Для полноты впечатления об этом периоде истории города Глупова остается только упомянуть о явлении, никак не запланированном в ходе реализации линии на острастку, а просто даже явлении решительно неожиданном, —  именно о таком разгуле уголовной преступности, которая была здесь не слыхана со времен принятия христианства. Летописец этого периода никак не объясняет такого резкого падения нравов, а просто свидетельствует, что в послевоенные годы глуповцев не только по ночам обворовывали, грабили и раздевали, но что и днем проходу не было от ворья.

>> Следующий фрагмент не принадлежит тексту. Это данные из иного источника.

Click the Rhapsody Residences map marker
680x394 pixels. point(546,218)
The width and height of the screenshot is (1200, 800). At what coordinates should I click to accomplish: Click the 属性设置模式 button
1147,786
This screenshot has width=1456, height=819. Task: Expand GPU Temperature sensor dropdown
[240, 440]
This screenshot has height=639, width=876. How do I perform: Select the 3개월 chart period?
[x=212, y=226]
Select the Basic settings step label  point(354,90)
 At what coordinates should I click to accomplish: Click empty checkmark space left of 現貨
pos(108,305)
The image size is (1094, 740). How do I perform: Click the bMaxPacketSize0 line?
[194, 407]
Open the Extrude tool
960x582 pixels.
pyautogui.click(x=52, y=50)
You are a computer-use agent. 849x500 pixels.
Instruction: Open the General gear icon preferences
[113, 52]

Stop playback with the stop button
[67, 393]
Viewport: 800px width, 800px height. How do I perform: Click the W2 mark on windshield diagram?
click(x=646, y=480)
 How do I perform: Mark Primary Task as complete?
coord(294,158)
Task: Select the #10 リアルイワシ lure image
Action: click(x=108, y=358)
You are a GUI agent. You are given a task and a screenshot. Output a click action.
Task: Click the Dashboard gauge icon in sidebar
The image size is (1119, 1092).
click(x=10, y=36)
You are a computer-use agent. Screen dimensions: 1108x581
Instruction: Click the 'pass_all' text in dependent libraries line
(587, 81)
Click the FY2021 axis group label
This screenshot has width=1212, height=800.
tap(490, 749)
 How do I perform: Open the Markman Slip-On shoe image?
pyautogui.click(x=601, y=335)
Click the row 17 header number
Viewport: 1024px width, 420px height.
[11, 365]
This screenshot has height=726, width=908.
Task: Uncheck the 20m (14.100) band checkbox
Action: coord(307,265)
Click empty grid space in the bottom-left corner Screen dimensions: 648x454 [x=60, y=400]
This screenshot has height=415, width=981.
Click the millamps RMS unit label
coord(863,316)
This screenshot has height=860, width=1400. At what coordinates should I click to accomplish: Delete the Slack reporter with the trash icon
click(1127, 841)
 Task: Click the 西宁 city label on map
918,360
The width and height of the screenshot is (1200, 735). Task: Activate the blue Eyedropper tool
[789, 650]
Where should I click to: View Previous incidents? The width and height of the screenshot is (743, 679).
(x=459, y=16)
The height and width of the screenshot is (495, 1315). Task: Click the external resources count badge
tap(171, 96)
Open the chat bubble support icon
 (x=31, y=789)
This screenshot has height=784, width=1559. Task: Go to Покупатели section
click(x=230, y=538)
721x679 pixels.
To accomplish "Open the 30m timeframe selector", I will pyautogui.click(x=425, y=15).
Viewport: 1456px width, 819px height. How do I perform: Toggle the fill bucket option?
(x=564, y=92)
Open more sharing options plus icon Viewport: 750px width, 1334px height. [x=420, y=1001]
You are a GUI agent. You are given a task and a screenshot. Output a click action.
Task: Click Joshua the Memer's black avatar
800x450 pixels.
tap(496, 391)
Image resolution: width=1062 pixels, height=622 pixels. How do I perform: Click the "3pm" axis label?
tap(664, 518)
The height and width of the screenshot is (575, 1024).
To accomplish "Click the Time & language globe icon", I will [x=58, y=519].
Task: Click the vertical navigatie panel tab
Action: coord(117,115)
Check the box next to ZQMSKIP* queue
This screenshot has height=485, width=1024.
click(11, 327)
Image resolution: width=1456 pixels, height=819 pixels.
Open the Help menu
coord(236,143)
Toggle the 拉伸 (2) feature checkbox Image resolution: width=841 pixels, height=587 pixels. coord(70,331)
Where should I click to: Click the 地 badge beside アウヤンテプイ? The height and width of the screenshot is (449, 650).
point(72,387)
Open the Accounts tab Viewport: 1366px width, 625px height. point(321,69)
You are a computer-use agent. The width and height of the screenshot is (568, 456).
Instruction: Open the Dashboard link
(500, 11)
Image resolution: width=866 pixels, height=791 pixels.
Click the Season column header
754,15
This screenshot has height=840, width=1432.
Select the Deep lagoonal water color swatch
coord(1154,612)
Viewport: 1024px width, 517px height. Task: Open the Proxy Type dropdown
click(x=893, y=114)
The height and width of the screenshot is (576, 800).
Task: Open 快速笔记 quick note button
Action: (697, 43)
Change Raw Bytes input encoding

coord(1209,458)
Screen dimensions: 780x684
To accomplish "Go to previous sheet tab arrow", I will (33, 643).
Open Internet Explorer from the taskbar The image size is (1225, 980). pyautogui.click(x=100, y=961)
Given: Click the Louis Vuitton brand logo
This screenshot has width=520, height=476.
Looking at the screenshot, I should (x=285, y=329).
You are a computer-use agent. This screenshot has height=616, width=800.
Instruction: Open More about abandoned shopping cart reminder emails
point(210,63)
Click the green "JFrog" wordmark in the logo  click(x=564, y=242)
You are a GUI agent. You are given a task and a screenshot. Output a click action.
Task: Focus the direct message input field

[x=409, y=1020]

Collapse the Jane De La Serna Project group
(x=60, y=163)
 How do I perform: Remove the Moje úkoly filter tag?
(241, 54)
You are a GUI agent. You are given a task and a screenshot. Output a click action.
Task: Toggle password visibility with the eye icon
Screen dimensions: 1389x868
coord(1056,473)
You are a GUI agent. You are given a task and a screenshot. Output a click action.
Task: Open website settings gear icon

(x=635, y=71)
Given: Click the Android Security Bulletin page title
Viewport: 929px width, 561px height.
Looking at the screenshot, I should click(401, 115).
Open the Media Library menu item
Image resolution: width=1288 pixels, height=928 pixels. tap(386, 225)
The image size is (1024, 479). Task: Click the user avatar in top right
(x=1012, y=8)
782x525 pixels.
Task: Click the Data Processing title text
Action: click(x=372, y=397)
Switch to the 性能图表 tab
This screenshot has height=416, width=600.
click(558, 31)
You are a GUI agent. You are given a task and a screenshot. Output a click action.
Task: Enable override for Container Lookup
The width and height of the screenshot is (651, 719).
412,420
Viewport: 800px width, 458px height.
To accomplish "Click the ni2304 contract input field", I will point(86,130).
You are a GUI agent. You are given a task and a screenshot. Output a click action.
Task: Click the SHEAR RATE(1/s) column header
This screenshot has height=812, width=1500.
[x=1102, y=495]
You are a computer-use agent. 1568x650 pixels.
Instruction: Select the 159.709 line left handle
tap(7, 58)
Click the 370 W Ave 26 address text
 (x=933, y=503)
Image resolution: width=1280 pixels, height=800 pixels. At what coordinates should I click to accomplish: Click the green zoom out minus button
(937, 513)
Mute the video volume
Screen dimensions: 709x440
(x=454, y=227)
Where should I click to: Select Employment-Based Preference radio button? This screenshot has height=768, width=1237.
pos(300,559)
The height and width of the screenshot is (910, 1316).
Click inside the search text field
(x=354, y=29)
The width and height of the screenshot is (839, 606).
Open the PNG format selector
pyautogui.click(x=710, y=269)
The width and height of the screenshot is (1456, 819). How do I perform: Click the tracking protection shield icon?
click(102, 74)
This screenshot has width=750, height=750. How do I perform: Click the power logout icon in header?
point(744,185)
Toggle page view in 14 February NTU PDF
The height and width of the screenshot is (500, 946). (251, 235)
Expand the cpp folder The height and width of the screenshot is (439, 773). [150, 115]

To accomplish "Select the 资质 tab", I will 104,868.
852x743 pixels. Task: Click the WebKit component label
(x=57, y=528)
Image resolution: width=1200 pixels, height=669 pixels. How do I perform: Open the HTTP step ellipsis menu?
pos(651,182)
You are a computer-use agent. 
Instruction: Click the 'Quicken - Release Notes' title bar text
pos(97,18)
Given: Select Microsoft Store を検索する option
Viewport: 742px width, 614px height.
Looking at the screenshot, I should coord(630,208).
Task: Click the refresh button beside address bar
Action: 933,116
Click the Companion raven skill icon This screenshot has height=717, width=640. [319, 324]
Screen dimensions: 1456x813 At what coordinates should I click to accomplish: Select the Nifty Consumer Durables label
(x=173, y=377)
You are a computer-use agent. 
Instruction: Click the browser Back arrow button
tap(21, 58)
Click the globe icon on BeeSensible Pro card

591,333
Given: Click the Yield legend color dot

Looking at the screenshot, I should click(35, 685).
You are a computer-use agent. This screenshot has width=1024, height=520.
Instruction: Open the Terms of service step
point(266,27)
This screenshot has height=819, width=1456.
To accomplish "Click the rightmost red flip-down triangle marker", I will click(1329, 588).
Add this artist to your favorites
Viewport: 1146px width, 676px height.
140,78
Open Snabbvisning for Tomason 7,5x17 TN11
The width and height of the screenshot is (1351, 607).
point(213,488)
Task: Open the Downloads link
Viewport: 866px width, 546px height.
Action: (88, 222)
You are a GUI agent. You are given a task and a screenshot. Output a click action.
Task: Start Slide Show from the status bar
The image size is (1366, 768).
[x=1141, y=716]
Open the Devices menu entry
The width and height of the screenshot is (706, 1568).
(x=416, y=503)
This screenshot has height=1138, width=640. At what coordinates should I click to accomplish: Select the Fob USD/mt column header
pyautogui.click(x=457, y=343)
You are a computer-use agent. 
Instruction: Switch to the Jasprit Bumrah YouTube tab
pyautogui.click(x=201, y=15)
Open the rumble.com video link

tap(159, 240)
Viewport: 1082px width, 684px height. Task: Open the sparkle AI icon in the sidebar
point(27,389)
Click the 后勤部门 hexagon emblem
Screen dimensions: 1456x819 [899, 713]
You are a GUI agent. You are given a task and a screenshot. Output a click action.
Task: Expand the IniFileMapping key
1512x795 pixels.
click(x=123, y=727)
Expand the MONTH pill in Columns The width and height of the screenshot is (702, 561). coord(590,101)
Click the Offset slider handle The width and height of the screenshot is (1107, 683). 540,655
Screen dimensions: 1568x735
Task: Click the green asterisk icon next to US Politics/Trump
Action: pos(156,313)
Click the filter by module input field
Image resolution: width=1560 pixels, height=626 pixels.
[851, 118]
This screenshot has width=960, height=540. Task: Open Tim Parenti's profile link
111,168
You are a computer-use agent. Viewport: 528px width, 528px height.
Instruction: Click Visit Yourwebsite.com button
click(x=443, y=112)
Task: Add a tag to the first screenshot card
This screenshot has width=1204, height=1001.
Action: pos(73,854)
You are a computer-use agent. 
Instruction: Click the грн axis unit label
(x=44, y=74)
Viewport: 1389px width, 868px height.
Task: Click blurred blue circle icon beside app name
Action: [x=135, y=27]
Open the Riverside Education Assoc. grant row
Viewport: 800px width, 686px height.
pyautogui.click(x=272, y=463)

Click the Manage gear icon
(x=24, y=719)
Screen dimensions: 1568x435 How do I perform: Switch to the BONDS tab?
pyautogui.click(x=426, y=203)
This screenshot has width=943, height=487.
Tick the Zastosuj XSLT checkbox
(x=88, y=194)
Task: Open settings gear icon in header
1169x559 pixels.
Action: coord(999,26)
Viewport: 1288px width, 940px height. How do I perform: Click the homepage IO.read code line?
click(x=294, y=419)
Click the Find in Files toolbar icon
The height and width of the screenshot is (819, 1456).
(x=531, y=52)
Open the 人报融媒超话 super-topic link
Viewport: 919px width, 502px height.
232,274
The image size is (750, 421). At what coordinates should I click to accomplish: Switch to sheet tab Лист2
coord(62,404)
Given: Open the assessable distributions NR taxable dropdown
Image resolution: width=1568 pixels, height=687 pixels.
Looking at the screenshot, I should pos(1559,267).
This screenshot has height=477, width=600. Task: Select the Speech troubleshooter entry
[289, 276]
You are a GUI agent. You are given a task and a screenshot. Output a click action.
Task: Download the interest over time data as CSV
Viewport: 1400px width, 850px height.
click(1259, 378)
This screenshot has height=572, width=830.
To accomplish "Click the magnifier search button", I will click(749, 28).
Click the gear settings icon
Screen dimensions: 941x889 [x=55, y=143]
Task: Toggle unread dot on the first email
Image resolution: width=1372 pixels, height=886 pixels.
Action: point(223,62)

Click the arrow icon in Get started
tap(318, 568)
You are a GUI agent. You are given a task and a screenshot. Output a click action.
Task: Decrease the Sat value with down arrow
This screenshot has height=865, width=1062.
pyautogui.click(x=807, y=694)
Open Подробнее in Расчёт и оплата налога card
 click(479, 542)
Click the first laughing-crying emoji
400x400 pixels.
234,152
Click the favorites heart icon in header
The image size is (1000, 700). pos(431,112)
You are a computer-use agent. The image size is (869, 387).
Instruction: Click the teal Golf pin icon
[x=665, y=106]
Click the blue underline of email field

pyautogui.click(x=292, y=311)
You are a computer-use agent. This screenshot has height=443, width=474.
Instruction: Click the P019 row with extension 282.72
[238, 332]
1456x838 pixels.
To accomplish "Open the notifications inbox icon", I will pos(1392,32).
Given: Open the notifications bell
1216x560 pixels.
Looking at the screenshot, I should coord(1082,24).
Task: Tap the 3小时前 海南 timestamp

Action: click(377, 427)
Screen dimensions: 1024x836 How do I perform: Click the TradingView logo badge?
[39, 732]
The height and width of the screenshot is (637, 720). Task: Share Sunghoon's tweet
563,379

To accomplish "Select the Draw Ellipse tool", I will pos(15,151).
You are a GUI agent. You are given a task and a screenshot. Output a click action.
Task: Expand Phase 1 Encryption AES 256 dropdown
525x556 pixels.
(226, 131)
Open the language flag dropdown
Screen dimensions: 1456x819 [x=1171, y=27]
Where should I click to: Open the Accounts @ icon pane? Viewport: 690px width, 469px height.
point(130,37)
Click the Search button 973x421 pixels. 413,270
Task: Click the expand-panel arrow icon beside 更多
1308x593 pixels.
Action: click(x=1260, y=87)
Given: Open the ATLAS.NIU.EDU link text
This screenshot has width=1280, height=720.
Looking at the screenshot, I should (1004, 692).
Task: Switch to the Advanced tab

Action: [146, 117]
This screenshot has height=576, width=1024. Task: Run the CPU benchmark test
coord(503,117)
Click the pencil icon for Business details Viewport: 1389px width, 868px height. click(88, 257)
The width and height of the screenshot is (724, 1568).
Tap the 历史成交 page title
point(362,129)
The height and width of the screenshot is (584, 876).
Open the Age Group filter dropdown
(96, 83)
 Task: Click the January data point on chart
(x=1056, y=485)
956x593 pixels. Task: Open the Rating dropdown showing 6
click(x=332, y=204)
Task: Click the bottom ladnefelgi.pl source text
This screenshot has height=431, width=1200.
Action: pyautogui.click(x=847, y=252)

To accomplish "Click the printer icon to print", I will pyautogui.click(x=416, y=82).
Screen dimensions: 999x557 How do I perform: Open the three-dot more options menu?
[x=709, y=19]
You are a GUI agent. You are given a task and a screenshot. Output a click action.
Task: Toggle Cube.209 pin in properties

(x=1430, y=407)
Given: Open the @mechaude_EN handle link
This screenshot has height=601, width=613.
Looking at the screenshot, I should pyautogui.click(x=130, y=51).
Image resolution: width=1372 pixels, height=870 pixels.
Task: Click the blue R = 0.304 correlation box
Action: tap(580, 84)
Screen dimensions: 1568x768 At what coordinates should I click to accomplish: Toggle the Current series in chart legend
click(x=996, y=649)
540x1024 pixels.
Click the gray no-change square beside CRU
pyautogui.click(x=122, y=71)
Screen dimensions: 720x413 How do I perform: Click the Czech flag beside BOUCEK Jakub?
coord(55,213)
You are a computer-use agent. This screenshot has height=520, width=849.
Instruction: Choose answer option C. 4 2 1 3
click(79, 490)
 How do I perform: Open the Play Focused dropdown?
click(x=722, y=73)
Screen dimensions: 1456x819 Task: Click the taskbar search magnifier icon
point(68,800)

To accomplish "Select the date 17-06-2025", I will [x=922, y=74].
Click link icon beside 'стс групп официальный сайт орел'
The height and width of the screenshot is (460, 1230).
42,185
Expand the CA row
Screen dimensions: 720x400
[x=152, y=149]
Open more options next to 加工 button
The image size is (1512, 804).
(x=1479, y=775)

Дело дошло до того, что у самого Проломленного-Голованова на ходу срезали кобуру, а в начале пятьдесят третьего года произошло открытое сражение между бандами Сашки Соловейчика и Зеленого Змия, который к тому времени для вящей конспирации и на красильную фабрику устроился, и прописку глуповскую получил, и обзавелся подругой жизни; с этой-то подруги все и пошло — Сашка Соловейчик для острастки соперника отрубил ей голову колуном, Змий, в свою очередь, спалил Сашкину развалюху вместе со всем семейством, а там уже распря встала на такую серьезную ногу, что в ход пошла чуть ли не артиллерия.

Эта междоусобица — случай, разумеется, вопиющий, но что касается непосредственно распоясавшегося ворья, то дело тут, вероятно, в том, что тридцать пять лет бескомпромиссной борьбы против собственности вообще не могли пролететь бесследно; или же просто-напросто дело в том, что жизненный уровень глуповцев в послевоенные годы вырос до такой степени, что у них уже появилось чего украсть.

Глуповцы за границей

После кончины Феликса Анисимовича Казюлина, точнее после его похорон, во время которых, между прочим, было задавлено четырнадцать человек, как-то донельзя сделалось очевидно, что дальше так продолжаться уже не может, что Глупов более не в состоянии жить по-прежнему, иначе тут вовсе не останется населения и в праздном положении окажется власть трудящихся на местах. Кроме того, в результате строительства и невзгод военного времени в полное запустение пришла хозяйственная жизнь города: красильная фабрика имени XI-летия Великого Октября по-прежнему выпускала сатиновый кумач, который годился разве что на пионерские галстуки и закупался облпотребсоюзом только из-за того, чтобы обеспечить красильщикам кусок хлеба, кустарь измельчал и не выносил на рынок практически ничего, кроме глиняных копилок в виде кабанчиков, свистулек из дерева да мочала, коммунальное хозяйство претерпело такой упадок, что даже проспект имени Стрункина зарос посредине муравой, а по обочинам камышом; о ситуации, сложившейся на территории бывшей Болотной слободы, даже жутко упоминать: тамошний народ из числа тех, кто вовремя не озадачился разбежаться, щеголял в опорках, как во времена обоюдного террора, поставлял городу исключительно каленые семечки, а сам питался сусликами и дикими голубями, потому что даже лебеда, зараза, и та уже не росла. Короче говоря, вдруг глуповцам стало ясно: еще один такой любимец народа, как Феликс Анисимович Казюлин, и город исчезнет с лица земли.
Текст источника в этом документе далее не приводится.